- [Extract to read]
※ ※ ※
# Tulip Poplar Honey



## Riskybizz (Mar 12, 2010)

25 years ago we kept a commercial operation in Virginia. Our spring flow from the tulip poplars used to be a can't miss. My friend who still runs a bunch of hives there claims his bees hardly make and tulip poplar honey at all now. 
Has he gone senile on me or has anyone in that area noticed a similar occurrence. Just curious if something has changed agriculturally or something in the soil??


----------



## psfred (Jul 16, 2011)

Spring seems to have moved earlier in the last ten years, and it is likely they are using the tulip honey for brood instead of storing it. We get huge amounts of black locust honey here, but Walt Wright thinks bees in his area (norther Alabama vs extreme southern Indiana) use black locust for brood instead of stores.

Or maybe with the earlier spring the trees aren't making as much nectar, or all of them within flying distance of the hives. Or there aren't very many within flying distance, for that matter.

Peter


----------



## rookie2531 (Jul 28, 2014)

Around here, Im told poplar is a lttle bitter so it can be for them, its the sourwood what we want to extract. But that blooms July. That's what im being told anyway, don't know yet.


----------



## Riskybizz (Mar 12, 2010)

We also managed about 30 yards on sourwood but those days are long gone in that area I'm told they cut almost everything down so they could plant more pine. Really a shame.


----------



## Mountain Bee (Apr 7, 2012)

Still get a good crop of tulip poplar in this part of VA, one of my favorites (if not the favorite) But it's not always a given every year,a few hard rains at the wrong time of the year is really hard on the bloom but if you catch a really good year it's not unusual for a strong hive to fill out 2 to 3 supers easily in a week. Just like any other nectar source you got good years,bad years,and really awesome years. BTW I have several quarts of tulip poplar honey that is over 5 years old and still has not granulated.


----------



## Mountain Man (Aug 26, 2013)

My bees made several pounds tulip popular this year and then sour wood later. I liked the popular honey kinda red tinted and good flavor


----------



## Dunkel (Jun 12, 2009)

Pretty good flow last year, but a lot was used in refilling the hives and brood after a cold winter. Year before was one of my worst in my local area due to a last freeze and untimely rains. A few miles away it wasn't as bad. I really don't care for honey but poplar is what I hold back for myself.


----------



## UTvolshype (Nov 26, 2012)
※ ※ ※
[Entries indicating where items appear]

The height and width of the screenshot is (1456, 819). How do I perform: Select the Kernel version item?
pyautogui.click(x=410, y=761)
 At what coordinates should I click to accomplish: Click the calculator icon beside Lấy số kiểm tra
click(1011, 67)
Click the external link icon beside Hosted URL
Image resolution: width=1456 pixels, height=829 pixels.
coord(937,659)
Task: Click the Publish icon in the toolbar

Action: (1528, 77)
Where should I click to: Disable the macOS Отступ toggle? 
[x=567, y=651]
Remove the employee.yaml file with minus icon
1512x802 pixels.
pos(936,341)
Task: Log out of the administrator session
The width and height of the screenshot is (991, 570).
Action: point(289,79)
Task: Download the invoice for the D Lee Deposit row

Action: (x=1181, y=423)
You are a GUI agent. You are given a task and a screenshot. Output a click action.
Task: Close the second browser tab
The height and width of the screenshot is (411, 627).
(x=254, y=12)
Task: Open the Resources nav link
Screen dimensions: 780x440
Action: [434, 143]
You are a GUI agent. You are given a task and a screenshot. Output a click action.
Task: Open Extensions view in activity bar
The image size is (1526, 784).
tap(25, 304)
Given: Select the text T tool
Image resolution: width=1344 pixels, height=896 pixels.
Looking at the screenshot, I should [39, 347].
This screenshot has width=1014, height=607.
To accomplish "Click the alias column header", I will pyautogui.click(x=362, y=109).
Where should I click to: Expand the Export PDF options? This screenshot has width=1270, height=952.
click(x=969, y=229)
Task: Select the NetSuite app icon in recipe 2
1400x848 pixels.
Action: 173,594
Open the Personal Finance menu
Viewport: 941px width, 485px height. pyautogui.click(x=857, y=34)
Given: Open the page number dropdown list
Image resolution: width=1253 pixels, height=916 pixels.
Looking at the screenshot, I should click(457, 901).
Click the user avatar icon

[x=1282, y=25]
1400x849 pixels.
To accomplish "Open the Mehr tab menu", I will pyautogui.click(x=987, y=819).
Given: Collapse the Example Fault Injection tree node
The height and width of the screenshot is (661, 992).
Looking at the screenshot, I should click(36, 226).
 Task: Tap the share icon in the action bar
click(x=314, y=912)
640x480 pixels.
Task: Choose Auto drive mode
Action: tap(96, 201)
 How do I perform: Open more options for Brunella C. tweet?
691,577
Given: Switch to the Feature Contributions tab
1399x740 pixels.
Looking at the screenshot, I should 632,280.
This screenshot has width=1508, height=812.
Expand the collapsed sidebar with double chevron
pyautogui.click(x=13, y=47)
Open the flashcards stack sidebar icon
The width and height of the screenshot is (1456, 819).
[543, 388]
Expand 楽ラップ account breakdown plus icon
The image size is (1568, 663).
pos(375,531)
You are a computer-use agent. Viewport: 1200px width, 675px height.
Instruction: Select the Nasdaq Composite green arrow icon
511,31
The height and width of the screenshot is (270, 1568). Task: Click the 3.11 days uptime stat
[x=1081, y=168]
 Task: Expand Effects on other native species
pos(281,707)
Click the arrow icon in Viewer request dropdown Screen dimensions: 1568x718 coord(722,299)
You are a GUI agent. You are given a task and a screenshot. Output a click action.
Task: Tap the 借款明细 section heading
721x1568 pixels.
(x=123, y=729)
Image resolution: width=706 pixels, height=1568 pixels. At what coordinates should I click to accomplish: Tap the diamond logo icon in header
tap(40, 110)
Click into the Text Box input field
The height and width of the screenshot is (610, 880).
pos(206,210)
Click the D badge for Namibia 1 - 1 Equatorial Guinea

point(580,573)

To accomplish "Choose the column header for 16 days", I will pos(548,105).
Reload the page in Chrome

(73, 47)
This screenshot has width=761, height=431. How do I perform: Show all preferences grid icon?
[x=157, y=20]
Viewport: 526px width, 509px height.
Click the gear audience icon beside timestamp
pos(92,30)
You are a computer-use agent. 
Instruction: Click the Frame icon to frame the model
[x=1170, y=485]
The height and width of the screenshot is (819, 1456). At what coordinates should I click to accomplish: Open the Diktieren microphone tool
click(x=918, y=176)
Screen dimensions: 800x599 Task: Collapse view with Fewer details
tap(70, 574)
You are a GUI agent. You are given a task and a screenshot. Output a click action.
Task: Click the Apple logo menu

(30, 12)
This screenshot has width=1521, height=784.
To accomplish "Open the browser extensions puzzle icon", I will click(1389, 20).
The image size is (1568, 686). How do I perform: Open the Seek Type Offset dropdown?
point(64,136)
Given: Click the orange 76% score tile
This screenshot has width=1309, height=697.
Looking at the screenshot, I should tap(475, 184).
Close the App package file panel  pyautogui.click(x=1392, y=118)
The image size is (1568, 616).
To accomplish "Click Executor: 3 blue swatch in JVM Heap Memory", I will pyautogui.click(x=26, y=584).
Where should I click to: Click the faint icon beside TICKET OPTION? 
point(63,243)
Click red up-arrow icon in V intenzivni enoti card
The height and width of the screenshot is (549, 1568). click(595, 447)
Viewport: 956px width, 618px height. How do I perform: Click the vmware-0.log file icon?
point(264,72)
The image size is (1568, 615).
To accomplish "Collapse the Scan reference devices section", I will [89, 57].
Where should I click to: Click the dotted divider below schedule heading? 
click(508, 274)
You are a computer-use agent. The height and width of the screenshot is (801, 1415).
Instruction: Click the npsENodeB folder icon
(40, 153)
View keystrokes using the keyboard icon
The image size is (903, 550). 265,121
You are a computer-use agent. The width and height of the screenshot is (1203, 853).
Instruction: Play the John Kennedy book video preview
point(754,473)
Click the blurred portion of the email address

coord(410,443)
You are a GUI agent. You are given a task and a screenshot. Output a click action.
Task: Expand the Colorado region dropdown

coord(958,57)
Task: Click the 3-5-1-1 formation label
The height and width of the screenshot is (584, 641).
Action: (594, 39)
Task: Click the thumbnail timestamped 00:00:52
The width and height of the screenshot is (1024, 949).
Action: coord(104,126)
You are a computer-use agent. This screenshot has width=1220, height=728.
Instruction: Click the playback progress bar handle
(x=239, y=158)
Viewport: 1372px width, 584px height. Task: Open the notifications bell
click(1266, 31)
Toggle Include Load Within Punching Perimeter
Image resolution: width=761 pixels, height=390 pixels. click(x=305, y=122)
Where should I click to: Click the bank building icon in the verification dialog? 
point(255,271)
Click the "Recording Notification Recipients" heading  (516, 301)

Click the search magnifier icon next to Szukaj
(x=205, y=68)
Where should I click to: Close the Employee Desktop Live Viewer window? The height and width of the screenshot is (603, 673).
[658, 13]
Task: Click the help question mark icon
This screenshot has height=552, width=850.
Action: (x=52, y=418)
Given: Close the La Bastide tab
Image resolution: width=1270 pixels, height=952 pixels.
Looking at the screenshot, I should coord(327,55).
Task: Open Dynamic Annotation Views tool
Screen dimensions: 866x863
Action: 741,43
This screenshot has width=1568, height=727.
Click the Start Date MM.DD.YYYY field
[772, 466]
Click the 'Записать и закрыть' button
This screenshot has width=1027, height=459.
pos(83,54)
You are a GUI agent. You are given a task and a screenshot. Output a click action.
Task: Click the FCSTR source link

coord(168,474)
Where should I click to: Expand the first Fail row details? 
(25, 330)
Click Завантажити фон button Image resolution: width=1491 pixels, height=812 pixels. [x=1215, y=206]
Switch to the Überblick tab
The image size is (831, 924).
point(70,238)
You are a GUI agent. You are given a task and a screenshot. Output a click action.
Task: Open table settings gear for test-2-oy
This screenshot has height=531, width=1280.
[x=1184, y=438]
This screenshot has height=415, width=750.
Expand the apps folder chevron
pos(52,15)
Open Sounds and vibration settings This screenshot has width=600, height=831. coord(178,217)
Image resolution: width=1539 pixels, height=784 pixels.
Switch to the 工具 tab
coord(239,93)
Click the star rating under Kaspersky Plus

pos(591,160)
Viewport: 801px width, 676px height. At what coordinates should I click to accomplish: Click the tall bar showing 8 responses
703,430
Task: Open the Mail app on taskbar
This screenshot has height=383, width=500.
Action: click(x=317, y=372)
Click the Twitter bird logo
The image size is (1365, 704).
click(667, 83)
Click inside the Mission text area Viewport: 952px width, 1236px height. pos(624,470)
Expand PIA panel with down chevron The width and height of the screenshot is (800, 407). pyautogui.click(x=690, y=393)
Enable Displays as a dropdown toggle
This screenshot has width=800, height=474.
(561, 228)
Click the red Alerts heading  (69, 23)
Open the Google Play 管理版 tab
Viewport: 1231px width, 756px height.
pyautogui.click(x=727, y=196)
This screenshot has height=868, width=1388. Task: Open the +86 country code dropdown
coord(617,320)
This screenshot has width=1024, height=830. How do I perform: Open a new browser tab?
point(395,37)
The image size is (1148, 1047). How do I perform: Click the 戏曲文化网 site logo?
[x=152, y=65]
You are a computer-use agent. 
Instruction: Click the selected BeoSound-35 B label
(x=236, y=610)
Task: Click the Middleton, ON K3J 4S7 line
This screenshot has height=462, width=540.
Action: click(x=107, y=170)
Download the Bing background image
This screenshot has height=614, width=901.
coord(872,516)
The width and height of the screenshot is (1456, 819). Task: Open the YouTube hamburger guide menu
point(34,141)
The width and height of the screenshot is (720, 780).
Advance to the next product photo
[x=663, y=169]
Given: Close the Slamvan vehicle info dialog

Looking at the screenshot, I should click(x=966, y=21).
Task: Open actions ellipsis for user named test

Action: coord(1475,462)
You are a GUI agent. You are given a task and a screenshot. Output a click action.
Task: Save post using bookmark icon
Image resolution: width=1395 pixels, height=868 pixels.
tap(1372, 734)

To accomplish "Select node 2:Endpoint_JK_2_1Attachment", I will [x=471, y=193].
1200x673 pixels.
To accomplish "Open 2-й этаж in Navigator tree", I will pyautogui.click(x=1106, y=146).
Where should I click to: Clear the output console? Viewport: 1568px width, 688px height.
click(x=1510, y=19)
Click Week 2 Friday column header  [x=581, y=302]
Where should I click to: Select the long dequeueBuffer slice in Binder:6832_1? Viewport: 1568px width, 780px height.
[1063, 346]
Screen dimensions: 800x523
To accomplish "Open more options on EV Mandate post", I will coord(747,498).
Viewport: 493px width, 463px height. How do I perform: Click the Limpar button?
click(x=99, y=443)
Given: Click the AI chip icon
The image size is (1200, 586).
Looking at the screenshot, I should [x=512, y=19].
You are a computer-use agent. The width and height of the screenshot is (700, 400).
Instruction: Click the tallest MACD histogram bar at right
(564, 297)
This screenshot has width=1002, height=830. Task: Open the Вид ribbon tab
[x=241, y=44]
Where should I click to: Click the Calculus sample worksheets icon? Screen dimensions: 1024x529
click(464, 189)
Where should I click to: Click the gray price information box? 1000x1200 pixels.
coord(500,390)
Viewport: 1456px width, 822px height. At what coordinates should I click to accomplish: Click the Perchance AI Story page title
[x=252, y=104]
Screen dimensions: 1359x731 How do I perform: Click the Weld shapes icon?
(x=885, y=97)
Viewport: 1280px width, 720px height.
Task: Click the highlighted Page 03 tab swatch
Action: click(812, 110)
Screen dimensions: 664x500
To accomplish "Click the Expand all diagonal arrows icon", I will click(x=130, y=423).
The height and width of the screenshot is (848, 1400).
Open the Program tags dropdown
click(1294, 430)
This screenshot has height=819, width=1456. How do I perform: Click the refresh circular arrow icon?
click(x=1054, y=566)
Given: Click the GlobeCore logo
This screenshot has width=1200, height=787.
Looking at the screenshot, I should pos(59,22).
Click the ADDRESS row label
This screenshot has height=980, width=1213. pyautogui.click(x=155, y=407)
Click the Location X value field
※ ※ ※
- [Task set]
A) Translate into French this sentence from the tulip poplar honey thread: "Spring seems to have moved earlier in the last ten years, and it is likely they are using the tulip honey for brood instead of storing it."
B) Extend the tulip poplar honey thread by writing the post that comes after its final heading.
The data constitute separate material and form no part of the tulip poplar honey thread.

- [The replies]
A) Le printemps semble être arrivé plus tôt au cours des dix dernières années, et il est probable qu'elles utilisent le miel de tulipier pour le couvain au lieu de le stocker.

B)
*Re: Tulip Poplar Honey in East Tn.*

Super cold weather in Feb last year and late March blooms took out early spring build up last year so most TP honey went into brood production and the year before the heavy rain in May-early June took out the nectar for 2013. It was a lot easier 20 years ago, well I remember it that way.


----------



## AstroBee (Jan 3, 2003)

*Re: Tulip Poplar Honey in East Tn.*

Last two years were good TP seasons. Particularly last year. However, TP is heavily impacted by spring temps, and when our April/May are too hot, then the flow is very poor. I've heard from some old time keepers and they say that the TP flow is a fraction of what is was in the past. I got a great yeild last year and it was mostly TP. 2012 was poor TP, but other sources came to the rescue.


----------



## rolftonbees (Jul 10, 2014)

*Re: Tulip Poplar Honey in East Tn.*

In my area the spring was dismally rainy the past 2 years, this may have impacted the tulip poplar honey. Sourwood was great however.


----------



## j.kuder (Dec 5, 2010)

*Re: Tulip Poplar Honey in East Tn.*

last year at the begining of the sour wood flow i was talking to an (older than me timer). i told him i needed more equip. for the sour wood flow he told me don't worry about it cause the bees never do any good on the sour wood around here. well my bees packed my hives with sour wood
here is an old farmers bulletin put out in 1922 entitled Beekeeping in the Tulip Tree Reigion. the key to getting a crop out of tulp poplar is to get honey production colonies built up in time for the flow. i'm going to add brood from 20 over wintered nucs to 10 honey producing colonies to make them super strong for the tulip poplar flow.
https://archive.org/stream/CAT87203054/farmbul1222#page/n0/mode/2up


----------



## beemandan (Dec 5, 2005)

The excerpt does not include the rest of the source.